A month after an earthquake killed some 73,000 people and left three million homeless, the race to keep hundreds of thousands more from freezing to death is moving at an agonizingly slow pace.
Top U.N. relief coordinator Jan Egeland describes a grim scene, with weather forecasters predicting a colder than normal winter, and donors with little left to give after a year of unprecedented natural disasters. He says the earthquake relief effort presents an unusually difficult challenge.
"We have a severely overstretched humanitarian system, and we have donors with empty pockets because it's the end of their budget year. People freeze to death if they don't get assistance within weeks. It's even more urgent than it was in these other hurricanes, and tsunamis and situations like in Africa because it's now freezing temperature in addition to all the other problems," he said.

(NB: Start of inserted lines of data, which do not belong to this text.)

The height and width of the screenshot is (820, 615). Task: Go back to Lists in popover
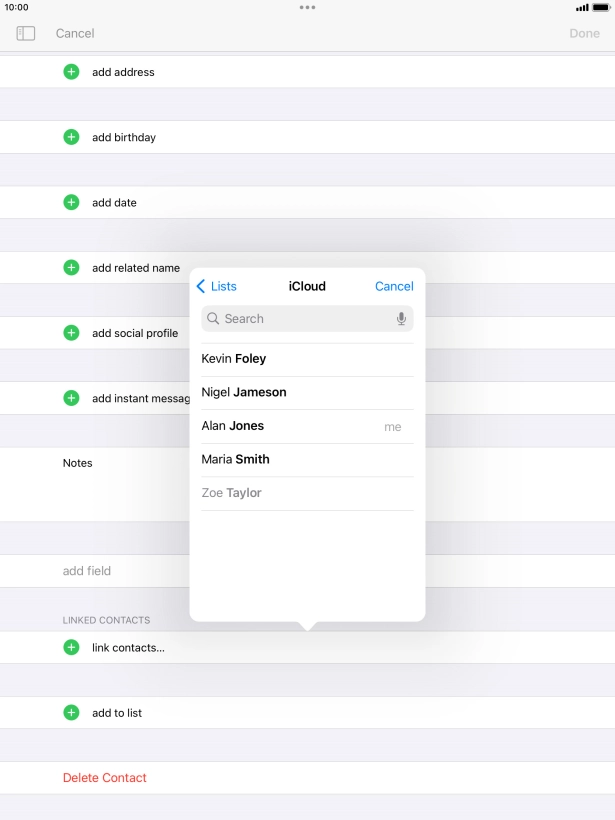pos(217,286)
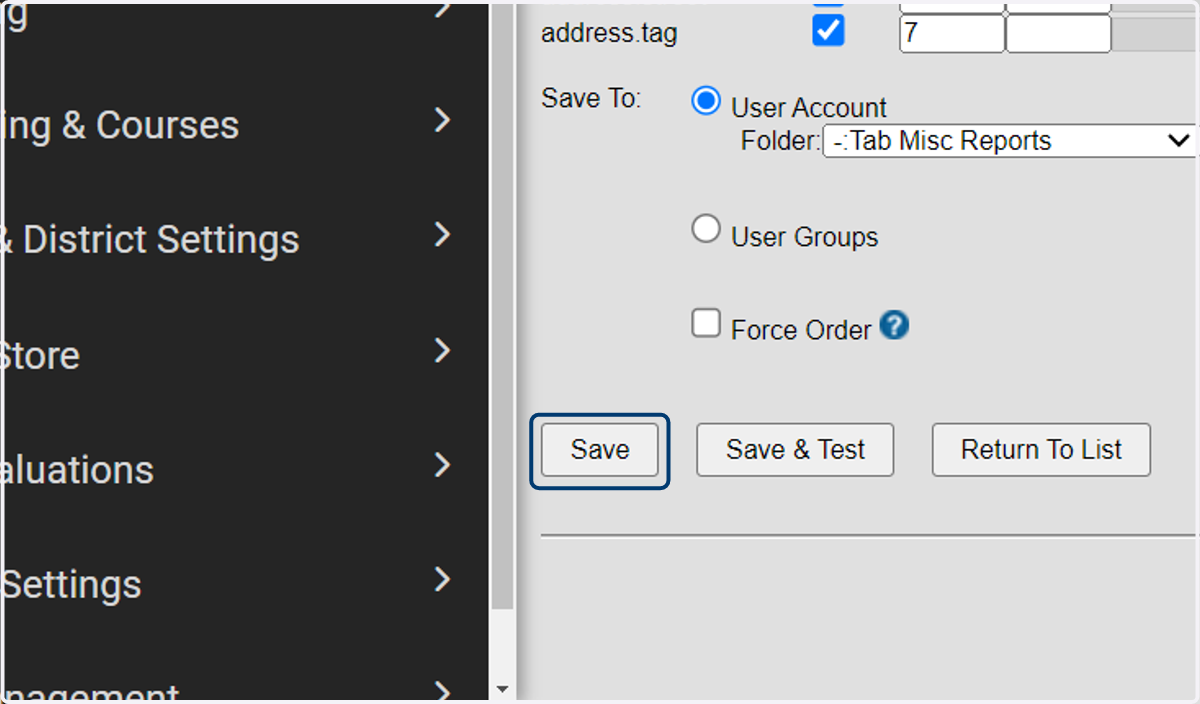This screenshot has width=1200, height=704.
Task: Open the Store sidebar menu item
Action: [x=40, y=356]
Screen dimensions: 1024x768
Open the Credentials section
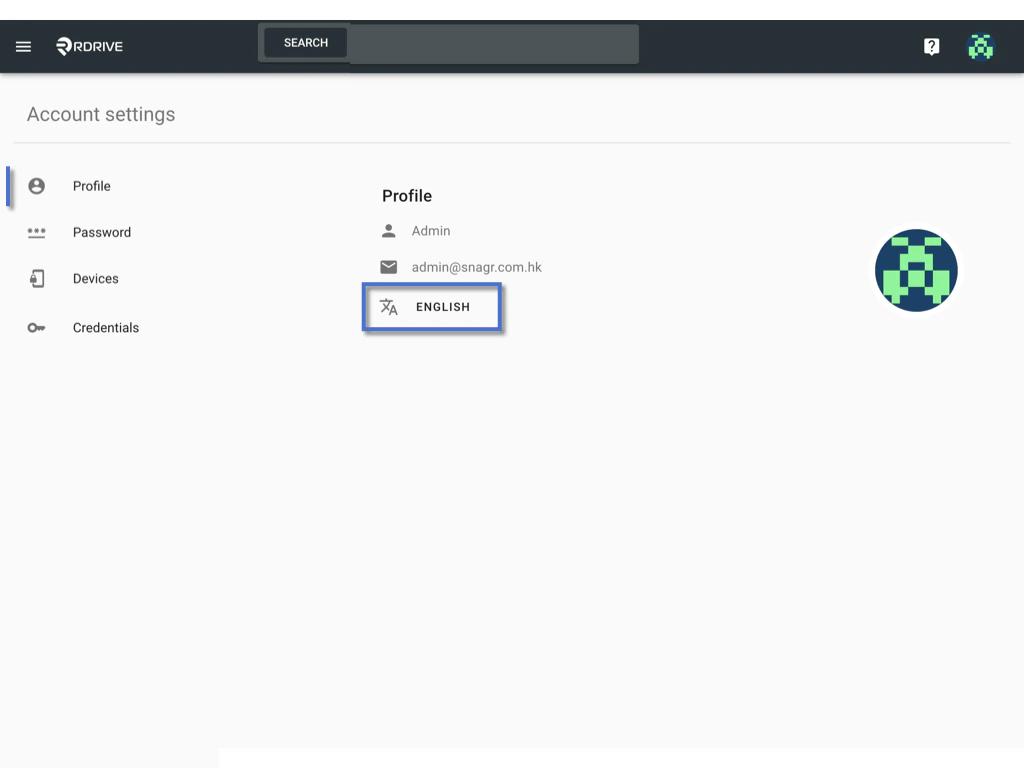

Mr. Egeland says weather forecasters are predicting heavier than normal snowfalls beginning soon in the quake-hit region, and continuing for months. "It's predicted that around the epicenter, there will be one foot of snow this month, five feet in December, eight feet in January. So this is the whole nature of this race against clock that we've been talking about for some time, we've got weeks more before the whole area covered by deep snow," he said.

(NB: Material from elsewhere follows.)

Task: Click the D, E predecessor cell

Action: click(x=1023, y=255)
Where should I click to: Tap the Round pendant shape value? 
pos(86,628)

Mr. Egeland says overall, donors have pledged more than one billion dollars in aid for earthquake victims. Only a little more than 10 percent of that total is being channeled through the United Nations. "We have $133 million pledged or contributed to our appeal. Outside of the appeal, which could be through the U.S. military or NATO or Red Cross or whoever is outside the appeal, there is $232 million. All together, it's $1 billion, in excess of $1 billion that has been pledged," he said.

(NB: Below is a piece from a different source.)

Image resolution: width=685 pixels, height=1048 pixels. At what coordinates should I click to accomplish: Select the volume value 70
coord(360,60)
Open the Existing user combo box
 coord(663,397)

He says the bulk of the remainder of the aid is coming in the form of general bilateral assistance, much of it from Gulf States and other countries in the region.
Mr. Egeland says U.N. relief workers are desperately trying to reach the estimated 200,000 people in heavily-damaged mountain villages above the snow line. They are also planning to care for 350,000 people expected to be coming down from the mountains and into camps for the winter.
The plan is to provide 10,000 extended rural families with one warm room to gather in before it gets too cold.